◆ **Exercise**
Transcribe every record verbatim.

Start of Block

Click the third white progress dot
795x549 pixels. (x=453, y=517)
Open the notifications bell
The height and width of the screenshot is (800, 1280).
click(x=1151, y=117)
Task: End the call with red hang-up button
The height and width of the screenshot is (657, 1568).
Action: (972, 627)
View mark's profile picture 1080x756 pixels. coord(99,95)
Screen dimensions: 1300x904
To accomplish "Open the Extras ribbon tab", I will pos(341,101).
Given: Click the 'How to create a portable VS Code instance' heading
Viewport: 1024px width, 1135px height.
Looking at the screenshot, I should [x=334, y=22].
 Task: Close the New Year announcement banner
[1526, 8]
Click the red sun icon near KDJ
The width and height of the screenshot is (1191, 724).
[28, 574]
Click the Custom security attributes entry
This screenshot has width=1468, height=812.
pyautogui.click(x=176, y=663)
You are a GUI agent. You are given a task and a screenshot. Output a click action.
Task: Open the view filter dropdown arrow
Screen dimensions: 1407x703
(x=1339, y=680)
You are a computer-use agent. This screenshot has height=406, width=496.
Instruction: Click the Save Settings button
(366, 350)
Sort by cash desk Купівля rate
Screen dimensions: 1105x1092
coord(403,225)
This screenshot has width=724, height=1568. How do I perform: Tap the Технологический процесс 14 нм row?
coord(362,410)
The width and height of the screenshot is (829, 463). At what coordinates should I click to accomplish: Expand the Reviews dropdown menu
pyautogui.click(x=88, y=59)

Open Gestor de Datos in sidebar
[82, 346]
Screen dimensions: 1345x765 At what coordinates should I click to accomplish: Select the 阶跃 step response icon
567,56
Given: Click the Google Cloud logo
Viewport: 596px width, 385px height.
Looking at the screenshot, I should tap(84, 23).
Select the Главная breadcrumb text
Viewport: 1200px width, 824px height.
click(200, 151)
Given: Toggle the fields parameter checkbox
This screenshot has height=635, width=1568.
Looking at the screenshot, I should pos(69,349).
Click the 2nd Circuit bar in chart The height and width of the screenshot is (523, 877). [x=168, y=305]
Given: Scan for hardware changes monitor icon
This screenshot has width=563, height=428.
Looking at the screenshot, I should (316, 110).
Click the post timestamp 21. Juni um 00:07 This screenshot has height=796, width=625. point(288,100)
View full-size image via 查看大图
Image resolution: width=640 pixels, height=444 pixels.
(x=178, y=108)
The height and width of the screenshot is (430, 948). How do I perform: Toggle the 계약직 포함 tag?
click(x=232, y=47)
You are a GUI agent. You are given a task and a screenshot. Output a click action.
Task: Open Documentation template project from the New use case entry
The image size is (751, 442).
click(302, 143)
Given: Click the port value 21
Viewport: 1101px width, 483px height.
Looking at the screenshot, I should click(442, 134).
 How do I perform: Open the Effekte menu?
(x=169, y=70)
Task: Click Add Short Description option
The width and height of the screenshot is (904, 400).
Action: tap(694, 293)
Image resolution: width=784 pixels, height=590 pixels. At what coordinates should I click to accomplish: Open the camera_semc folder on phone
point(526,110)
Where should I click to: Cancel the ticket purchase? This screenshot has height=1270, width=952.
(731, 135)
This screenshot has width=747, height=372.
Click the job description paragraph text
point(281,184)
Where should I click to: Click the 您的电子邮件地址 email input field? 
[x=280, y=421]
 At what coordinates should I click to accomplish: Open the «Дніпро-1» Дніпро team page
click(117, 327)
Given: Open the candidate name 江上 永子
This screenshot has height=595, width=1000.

End of Block

◆ **Task result**
Click the third white progress dot
795x549 pixels. (x=453, y=517)
Open the notifications bell
The height and width of the screenshot is (800, 1280).
click(x=1151, y=117)
Task: End the call with red hang-up button
The height and width of the screenshot is (657, 1568).
Action: (972, 627)
View mark's profile picture 1080x756 pixels. coord(99,95)
Screen dimensions: 1300x904
To accomplish "Open the Extras ribbon tab", I will pos(341,101).
Given: Click the 'How to create a portable VS Code instance' heading
Viewport: 1024px width, 1135px height.
Looking at the screenshot, I should [x=334, y=22].
 Task: Close the New Year announcement banner
[1526, 8]
Click the red sun icon near KDJ
The width and height of the screenshot is (1191, 724).
[28, 574]
Click the Custom security attributes entry
This screenshot has width=1468, height=812.
pyautogui.click(x=176, y=663)
You are a GUI agent. You are given a task and a screenshot. Output a click action.
Task: Open the view filter dropdown arrow
Screen dimensions: 1407x703
(x=1339, y=680)
You are a computer-use agent. This screenshot has height=406, width=496.
Instruction: Click the Save Settings button
(366, 350)
Sort by cash desk Купівля rate
Screen dimensions: 1105x1092
coord(403,225)
This screenshot has width=724, height=1568. How do I perform: Tap the Технологический процесс 14 нм row?
coord(362,410)
The width and height of the screenshot is (829, 463). At what coordinates should I click to accomplish: Expand the Reviews dropdown menu
pyautogui.click(x=88, y=59)

Open Gestor de Datos in sidebar
[82, 346]
Screen dimensions: 1345x765 At what coordinates should I click to accomplish: Select the 阶跃 step response icon
567,56
Given: Click the Google Cloud logo
Viewport: 596px width, 385px height.
Looking at the screenshot, I should tap(84, 23).
Select the Главная breadcrumb text
Viewport: 1200px width, 824px height.
click(200, 151)
Given: Toggle the fields parameter checkbox
This screenshot has height=635, width=1568.
Looking at the screenshot, I should pos(69,349).
Click the 2nd Circuit bar in chart The height and width of the screenshot is (523, 877). [x=168, y=305]
Given: Scan for hardware changes monitor icon
This screenshot has width=563, height=428.
Looking at the screenshot, I should (316, 110).
Click the post timestamp 21. Juni um 00:07 This screenshot has height=796, width=625. point(288,100)
View full-size image via 查看大图
Image resolution: width=640 pixels, height=444 pixels.
(x=178, y=108)
The height and width of the screenshot is (430, 948). How do I perform: Toggle the 계약직 포함 tag?
click(x=232, y=47)
You are a GUI agent. You are given a task and a screenshot. Output a click action.
Task: Open Documentation template project from the New use case entry
The image size is (751, 442).
click(302, 143)
Given: Click the port value 21
Viewport: 1101px width, 483px height.
Looking at the screenshot, I should click(442, 134).
 How do I perform: Open the Effekte menu?
(x=169, y=70)
Task: Click Add Short Description option
The width and height of the screenshot is (904, 400).
Action: tap(694, 293)
Image resolution: width=784 pixels, height=590 pixels. At what coordinates should I click to accomplish: Open the camera_semc folder on phone
point(526,110)
Where should I click to: Cancel the ticket purchase? This screenshot has height=1270, width=952.
(731, 135)
This screenshot has width=747, height=372.
Click the job description paragraph text
point(281,184)
Where should I click to: Click the 您的电子邮件地址 email input field? 
[x=280, y=421]
 At what coordinates should I click to accomplish: Open the «Дніпро-1» Дніпро team page
click(117, 327)
Given: Open the candidate name 江上 永子
This screenshot has height=595, width=1000.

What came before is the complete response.